Una crónica de Salvador cantos López publicada
en la página de Facebook “Armilla,
recuerdos de mi pueblo”.
Hoy quiero contaros una historia que es cierta,
aunque yo la haya adornado con algo de literatura. Os la cuento para que os hagáis
una idea de cómo éramos los niños de la posguerra en España. Andaría yo por los
13 o 14 años (tengo que anotar aquí que los 14 años de los niños de aquellos
tiempos no tienen nada que ver con los 14 años de ahora. A esa edad en aquellos
años éramos niños en toda la expresión de la palabra) cuando a través de una compañera de colegio conocí a una chica
que me dejó prendado, y me enamoré de ella, Creo que ella también de mi. Pasábamos
todas las horas juntos que podíamos, pero con toda la inocencia de los niños:
sin besos y menos aún tocamientos de
ningún tipo…. A lo sumo cogernos de la mano de forma furtiva.
Todas las tardes nos veíamos en la puerta de
nuestra amiga en común, pues eran vecinas. Había un puentecito sobre una
acequia de agua para dar acceso a una cancela, y al fondo de un pequeño carril,
la vivienda. Recuerdo que una tarde del
mes de mayo o abril acudí a verla y la encontré extraña. Hablamos algo, y, de pronto nuestra amiga común me dijo: “ ¿ A
que no sabes una cosa? “ Y mencionando el nombre de mi “ novia ", añadió, “pues que ya es mujer”. Yo me quedé como al que
le cuentan un cuento en chino.

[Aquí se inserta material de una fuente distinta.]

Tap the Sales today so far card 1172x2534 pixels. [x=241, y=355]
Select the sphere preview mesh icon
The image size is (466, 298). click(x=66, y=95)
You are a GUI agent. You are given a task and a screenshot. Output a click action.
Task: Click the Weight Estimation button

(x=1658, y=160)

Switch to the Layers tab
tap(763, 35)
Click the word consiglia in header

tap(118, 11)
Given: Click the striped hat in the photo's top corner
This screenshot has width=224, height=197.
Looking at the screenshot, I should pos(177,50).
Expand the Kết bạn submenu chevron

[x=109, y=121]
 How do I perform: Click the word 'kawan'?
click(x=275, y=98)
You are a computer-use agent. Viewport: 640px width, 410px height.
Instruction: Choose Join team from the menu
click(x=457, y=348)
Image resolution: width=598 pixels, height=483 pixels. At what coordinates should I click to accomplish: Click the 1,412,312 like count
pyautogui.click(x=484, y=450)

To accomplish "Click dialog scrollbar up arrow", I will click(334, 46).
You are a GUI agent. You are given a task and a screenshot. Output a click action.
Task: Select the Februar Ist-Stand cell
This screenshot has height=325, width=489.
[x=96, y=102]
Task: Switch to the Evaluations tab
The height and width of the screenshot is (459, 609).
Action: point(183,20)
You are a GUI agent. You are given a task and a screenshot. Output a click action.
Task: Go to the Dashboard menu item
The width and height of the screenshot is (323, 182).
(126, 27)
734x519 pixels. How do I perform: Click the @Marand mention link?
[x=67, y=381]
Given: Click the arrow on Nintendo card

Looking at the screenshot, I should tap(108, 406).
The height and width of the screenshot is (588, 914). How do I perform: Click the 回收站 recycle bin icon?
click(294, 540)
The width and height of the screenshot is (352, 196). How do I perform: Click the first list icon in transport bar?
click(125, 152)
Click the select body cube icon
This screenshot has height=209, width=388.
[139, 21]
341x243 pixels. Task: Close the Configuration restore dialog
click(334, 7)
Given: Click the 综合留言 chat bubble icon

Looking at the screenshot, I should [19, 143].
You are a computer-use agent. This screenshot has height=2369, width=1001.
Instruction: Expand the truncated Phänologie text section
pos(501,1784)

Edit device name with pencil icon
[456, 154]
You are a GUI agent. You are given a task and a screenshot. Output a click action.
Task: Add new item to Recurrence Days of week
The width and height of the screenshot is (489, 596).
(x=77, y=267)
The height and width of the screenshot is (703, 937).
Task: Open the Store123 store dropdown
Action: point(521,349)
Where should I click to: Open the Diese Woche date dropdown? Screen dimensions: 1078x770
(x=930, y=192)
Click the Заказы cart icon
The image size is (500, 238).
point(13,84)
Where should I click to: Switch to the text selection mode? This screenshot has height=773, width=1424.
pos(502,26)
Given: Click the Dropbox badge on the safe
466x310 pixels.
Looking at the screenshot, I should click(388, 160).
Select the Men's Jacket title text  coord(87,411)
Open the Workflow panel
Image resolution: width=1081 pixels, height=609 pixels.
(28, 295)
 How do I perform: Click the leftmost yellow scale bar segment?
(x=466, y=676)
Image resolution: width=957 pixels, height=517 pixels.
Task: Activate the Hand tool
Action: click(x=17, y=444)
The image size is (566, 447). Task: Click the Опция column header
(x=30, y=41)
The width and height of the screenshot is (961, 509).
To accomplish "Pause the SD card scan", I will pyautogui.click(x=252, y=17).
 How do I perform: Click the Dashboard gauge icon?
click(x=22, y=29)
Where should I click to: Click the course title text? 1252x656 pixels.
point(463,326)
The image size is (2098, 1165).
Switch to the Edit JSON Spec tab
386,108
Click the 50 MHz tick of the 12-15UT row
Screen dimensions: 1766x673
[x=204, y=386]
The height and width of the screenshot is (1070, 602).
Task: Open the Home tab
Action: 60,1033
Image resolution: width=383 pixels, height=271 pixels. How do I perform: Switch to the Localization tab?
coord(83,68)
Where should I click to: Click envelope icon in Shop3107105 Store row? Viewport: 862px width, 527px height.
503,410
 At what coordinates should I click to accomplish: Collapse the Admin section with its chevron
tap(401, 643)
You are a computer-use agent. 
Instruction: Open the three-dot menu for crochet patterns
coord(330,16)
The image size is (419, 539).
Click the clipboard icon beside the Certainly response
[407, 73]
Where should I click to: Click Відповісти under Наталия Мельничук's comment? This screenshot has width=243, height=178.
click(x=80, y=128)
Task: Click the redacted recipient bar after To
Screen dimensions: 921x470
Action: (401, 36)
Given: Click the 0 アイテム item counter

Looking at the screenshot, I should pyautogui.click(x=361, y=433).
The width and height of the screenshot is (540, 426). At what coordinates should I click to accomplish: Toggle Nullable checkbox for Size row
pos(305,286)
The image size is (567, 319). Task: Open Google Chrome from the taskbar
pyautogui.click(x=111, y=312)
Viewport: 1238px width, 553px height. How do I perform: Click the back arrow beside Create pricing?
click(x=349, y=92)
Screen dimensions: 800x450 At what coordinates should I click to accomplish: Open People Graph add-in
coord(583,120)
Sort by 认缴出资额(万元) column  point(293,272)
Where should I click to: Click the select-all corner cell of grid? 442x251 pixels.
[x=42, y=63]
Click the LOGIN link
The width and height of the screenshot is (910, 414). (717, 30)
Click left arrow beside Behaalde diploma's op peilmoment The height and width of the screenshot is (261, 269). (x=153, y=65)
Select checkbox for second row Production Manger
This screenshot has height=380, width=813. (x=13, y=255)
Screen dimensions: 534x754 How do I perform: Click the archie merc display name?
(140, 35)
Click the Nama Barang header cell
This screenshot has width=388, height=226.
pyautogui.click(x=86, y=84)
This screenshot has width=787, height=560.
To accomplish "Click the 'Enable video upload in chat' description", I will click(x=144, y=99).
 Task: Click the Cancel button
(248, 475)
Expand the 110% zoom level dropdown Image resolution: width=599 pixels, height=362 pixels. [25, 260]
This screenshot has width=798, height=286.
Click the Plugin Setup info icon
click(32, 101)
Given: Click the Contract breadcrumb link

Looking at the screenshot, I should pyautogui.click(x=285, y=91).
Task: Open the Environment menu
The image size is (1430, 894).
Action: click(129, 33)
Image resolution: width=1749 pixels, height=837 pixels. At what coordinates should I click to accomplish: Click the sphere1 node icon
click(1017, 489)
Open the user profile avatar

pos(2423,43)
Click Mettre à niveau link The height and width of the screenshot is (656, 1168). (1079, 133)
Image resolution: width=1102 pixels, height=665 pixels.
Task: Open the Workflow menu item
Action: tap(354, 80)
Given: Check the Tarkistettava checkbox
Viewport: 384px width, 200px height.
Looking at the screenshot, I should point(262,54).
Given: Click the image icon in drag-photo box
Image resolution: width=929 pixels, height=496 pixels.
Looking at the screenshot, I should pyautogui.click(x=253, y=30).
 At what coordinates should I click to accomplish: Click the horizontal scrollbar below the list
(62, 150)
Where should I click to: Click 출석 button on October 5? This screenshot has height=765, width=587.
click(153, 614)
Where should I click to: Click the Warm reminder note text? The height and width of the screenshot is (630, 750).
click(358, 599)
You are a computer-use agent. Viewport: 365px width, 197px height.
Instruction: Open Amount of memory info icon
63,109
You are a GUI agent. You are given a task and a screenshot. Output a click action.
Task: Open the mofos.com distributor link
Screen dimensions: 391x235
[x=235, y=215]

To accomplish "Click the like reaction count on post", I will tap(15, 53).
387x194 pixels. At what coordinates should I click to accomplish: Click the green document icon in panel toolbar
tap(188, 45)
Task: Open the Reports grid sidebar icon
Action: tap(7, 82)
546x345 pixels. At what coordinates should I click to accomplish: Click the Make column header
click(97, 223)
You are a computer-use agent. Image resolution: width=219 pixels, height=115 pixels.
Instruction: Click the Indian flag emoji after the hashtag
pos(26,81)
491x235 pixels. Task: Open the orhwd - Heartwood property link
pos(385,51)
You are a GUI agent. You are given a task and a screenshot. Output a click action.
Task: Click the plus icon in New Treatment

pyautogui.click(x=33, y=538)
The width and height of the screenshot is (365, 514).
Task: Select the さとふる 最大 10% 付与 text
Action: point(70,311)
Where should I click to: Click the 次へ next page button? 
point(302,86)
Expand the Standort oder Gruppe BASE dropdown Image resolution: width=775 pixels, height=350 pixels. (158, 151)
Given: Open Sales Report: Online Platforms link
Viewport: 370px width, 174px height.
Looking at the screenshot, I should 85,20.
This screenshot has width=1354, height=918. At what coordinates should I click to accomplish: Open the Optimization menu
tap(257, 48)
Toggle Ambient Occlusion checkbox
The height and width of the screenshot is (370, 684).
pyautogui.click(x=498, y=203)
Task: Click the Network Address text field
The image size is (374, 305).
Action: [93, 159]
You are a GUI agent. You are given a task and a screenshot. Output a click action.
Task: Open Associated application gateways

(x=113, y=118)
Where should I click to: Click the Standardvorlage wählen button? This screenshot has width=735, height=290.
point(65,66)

No tenía ni idea del significado de esas
palabras, pero sí pude apreciar en el rostro y en la mirada de mi
"novia" un gesto de superioridad, y sin mediar más palabras se
introdujeron por la cancela al interior de la vivienda, yo quedé contrariado y
confundido sin entender nada. Me quedé esperando un buen rato a ver si salían y como no lo hicieron me fui
para mi casa triste y abatido. Al otro día cuando me dirigía a verla, pues de
mi casa a la suya había un buen trecho, pasé por la verja de una casa qué tenía
un hermoso celindo y un rosal cuajado de rosas amarillas, Me puse a coger un
ramo de rosas, pero me sorprendió la dueña de la casa y me dijo de todo menos
guapo. Yo salí corriendo con mi ramo al lugar de costumbre a ver a mi amor y
allí estaban las dos. Le di el ramo,
seguro que con la mirada tierna, y ella lo cogió, y con las mismas lo arrojó a
la acequia que ese día llevaba bastante caudal y me dijo: “No las quiero, vete
de aquí y no vuelvas más que no te quiero”, me quedé perplejo y dolorido viendo
cómo el agua se llevaba las rosas, y me marché si decir nada, pero al llegar al
lugar por donde la acequia pasa por debajo de la carretera introduciéndose por
un tubo con una rejilla de varillas de acero, allá se habían quedado las rosas
atascadas junto a un perro muerto.
Desde entonces mi odio es patológico a las rosas amarillas. Cuando fuimos algo más mayores lo intentamos, pero se había perdido la magia.